Food securityCOVID-19 Disruptions: Understanding Food Security Implications

Published 24 April 2020

According to the U.N. Food and Agriculture Organization (FAO), the COVID-19 pandemic is impacting the world’s food systems and disrupting regional agricultural trade and value chains. The FAO has warned that food shortages are a real risk in the coming months. This global health crisis will test our food and trade systems in ways never experienced before.

According to the U.N. Food and Agriculture Organization (FAO), the COVID-19 pandemic is impacting the world’s food systems and disrupting regional agricultural trade and value chains. The FAO has warned that food shortages are a real risk in the coming months.
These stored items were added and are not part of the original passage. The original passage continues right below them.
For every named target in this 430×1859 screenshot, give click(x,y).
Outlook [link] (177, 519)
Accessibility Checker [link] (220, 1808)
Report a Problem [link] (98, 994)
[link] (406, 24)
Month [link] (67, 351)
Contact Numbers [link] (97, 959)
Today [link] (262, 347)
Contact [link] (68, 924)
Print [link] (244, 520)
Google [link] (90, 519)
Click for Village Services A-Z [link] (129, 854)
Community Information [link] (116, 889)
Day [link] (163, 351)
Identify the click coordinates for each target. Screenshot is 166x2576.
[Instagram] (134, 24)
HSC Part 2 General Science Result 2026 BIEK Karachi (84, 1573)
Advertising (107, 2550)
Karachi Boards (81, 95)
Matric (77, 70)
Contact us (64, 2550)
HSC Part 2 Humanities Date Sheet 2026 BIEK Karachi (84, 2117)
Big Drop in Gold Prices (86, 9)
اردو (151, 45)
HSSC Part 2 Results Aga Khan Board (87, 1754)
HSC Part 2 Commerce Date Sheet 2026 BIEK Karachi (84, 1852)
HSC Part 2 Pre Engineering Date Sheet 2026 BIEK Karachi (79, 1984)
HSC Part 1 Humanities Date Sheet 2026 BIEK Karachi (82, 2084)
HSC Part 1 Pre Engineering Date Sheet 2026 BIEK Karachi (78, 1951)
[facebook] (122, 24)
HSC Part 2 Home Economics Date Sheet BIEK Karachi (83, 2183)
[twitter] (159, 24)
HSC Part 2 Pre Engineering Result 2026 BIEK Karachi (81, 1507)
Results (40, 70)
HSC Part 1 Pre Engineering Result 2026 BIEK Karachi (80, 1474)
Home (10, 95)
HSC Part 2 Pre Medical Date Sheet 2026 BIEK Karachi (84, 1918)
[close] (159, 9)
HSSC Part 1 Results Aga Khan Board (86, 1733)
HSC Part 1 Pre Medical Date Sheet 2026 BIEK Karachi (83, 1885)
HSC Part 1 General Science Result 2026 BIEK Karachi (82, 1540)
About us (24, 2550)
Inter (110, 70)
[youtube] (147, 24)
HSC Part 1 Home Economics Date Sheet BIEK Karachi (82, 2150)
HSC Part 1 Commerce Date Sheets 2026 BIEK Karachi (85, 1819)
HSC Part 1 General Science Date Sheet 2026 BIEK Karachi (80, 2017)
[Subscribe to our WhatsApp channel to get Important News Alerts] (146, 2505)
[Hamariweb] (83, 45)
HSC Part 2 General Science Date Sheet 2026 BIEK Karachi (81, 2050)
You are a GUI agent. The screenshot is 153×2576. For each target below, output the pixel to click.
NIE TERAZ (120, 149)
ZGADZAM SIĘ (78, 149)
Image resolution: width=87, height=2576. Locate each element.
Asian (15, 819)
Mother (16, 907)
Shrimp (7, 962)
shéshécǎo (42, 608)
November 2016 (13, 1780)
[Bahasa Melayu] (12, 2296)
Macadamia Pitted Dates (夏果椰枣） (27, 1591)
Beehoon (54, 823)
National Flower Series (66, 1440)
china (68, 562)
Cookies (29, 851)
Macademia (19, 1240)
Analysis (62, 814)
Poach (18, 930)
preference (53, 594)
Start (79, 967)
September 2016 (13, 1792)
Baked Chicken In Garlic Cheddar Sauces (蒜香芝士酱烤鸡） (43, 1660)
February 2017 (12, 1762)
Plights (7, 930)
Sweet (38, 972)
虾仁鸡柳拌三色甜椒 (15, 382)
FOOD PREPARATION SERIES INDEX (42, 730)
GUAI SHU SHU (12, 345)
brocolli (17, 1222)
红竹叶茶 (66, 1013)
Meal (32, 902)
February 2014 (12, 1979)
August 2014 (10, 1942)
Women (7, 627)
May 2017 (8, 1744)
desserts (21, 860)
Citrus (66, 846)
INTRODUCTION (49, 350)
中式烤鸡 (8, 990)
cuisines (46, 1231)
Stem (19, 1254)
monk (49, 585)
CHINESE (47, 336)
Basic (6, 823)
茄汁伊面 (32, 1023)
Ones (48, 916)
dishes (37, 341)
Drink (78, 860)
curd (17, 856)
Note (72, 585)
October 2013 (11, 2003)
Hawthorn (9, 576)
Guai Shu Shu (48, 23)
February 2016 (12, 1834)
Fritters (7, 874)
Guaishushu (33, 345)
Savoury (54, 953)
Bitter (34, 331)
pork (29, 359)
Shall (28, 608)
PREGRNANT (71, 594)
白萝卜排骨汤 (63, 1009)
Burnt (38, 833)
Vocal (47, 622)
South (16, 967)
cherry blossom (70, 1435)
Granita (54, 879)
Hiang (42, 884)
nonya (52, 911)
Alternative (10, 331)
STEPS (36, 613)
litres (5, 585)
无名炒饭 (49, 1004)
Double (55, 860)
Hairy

The rapid global spread of the virus poses a worrisome add-on threat to millions of people living in countries already vulnerable to food insecurity, malnutrition and natural disasters, including climate-related disasters. This global health crisis will test our food and trade systems in ways never experienced before.

To help us understand this complex interplay of risks, the State of the Planet’s Francesco Fiondella spoke with Michael Puma, who is the director of the Center for Climate Systems Research at Columbia University. Puma studies the susceptibility of the global food trade network to natural disturbances, including climate variability and change, and works on the food-security focused Adapting Agriculture to Climate Today, for Tomorrow (ACToday) Columbia World Project. He has focused on characterizing the food supply portfolio of the six project countries (Colombia, Guatemala, Vietnam, Ethiopia, Senegal, and Bangladesh) to understand dependencies on trade of major crops and the implied, associated trade of key nutrients.

Francesco Fiondella: What does the food supply portfolio of these six countries look like? How do they balance domestic production with import dependencies and how do these decisions affect their climate risk profiles?
Michael Puma:
Trade is a critical factor for understanding food supply and its vulnerability to climate. In some ACToday countries such as Senegal, imports are essential because they make up almost 60 percent of the country’s domestic supply. In contrast, in Ethiopia and Bangladesh, imports make up about 15-17 percent of domestic supply, a value closer to the global average.

Many factors affect how countries balance domestic production and imports as decisions about the agricultural sector are made relative to a country’s economic situation. Yet the massive impacts of globalization are poorly understood, which means that we also don’t fully understand the risks associated with global interconnectivity. With the ongoing COVID-19 crisis, we are now beginning to see just how vulnerable countries around the world truly are to global systemic disruptions. Multiple countries, including Russia, Ukraine, Vietnam and Cambodia, have imposed trade restrictions, while Egypt has accelerated purchase of grains. If these heavy-handed trade interventions continue, the crisis could intensify, triggering spikes in global prices as the world experienced in 2008.